The pipeline runs the smoke test multiple times and checks that the results are consistent. To earn full reliability points:

Avoid randomness in output. If your tool uses random sampling, seed it or make the output independent of the randomness (e.g., always returning the same structure even if internal processing varies).
Handle transient failures. If your tool makes network calls, a single timeout can cost you reliability points. Use retries with short backoffs for external calls.
Clean up after yourself. If your tool writes temp files, delete them. Leftover state from one run can affect the next.

Determinism (5 Points)

Related to reliability but stricter: given the exact same input, does the tool produce the exact same output? This earns you 5 bonus points.

Avoid timestamps in output unless they are meaningful. An extracted_at field that changes every call makes the tool non-deterministic.
Sort collections. If your tool returns a list of items from a set or dictionary, the order may vary across runs. Sort them.
Use deterministic algorithms. If you can choose between a randomized and deterministic approach, choose deterministic.

Contract Compliance (10 Points)

The pipeline checks that the actual output of your tool matches the output_schema in your manifest. This is a common source of lost points:

Declare every field you return. If your function returns a metadata key that is not in the output schema, you may lose points for unexpected fields.
Match types exactly. If the schema says integer, do not return a float. Python's len() returns int, but count / total returns float — be deliberate.
Handle nullable fields. If a field can be None, declare it as type: ["string", "null"] in the schema.

# Schema says: word_count is integer
# BAD:
return {"word_count": float(len(words))}  # Returns 42.0, not 42

# GOOD:
return {"word_count": len(words)}  # Returns 42

Warnings (-2 Points Each)

The pipeline captures stderr and warnings during execution. Each distinct warning costs 2 points. Common offenders:

Deprecation warnings from outdated library usage. Pin to a newer version of the dependency.
Unclosed resource warnings (files, sockets, connections). Always use context managers (with statements).
Print statements to stderr. Some logging configurations write to stderr by default. Redirect or silence them during tool execution.

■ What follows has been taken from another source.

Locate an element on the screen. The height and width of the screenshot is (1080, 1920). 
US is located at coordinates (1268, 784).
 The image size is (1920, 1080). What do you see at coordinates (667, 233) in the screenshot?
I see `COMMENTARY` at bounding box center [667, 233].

# BAD — may trigger ResourceWarning
def fetch(url):
    resp = requests.get(url)
    return resp.text

# GOOD — connection properly managed
def fetch(url):
    with requests.Session() as session:
        resp = session.get(url)
        return resp.text

A Scoring Checklist

Before publishing, run through this checklist:

All dependencies listed in runtime.dependencies? (Install: 15 pts)
Module imports with no side effects? (Import: 15 pts)
Tool runs with typical input without crashing? (Smoke: 25 pts)
At least 3-5 tests in tests/, all passing? (Tests: 15 pts)
Tool produces same output on repeated runs? (Reliability: 10 pts, Determinism: 5 pts)
Output matches output_schema exactly? (Contract: 10 pts)
No warnings or resource leaks? (Avoid -2 per warning)

A package that checks every box starts at 95 points — well into Gold territory. Most packages that fall short do so because of missing tests (0 out of 15 points), a schema mismatch (0 out of 10 points), or warnings they did not know about.

Iterating on Your Score

If your first publish lands below Gold, do not worry — that is normal. Read the verification logs on your package page to see exactly where you lost points. Fix the issues, bump the version in your manifest, and publish again:

# After fixing issues
# Update version in manifest.yaml from "0.1.0" to "0.1.1"
agentnode publish

Each version is verified independently. Your latest version's score is what agents see, so there is no penalty for iterating. Some of the highest-rated packages on AgentNode went through three or four versions before hitting Gold.

Start writing better tests today, and give agents a reason to trust your tools.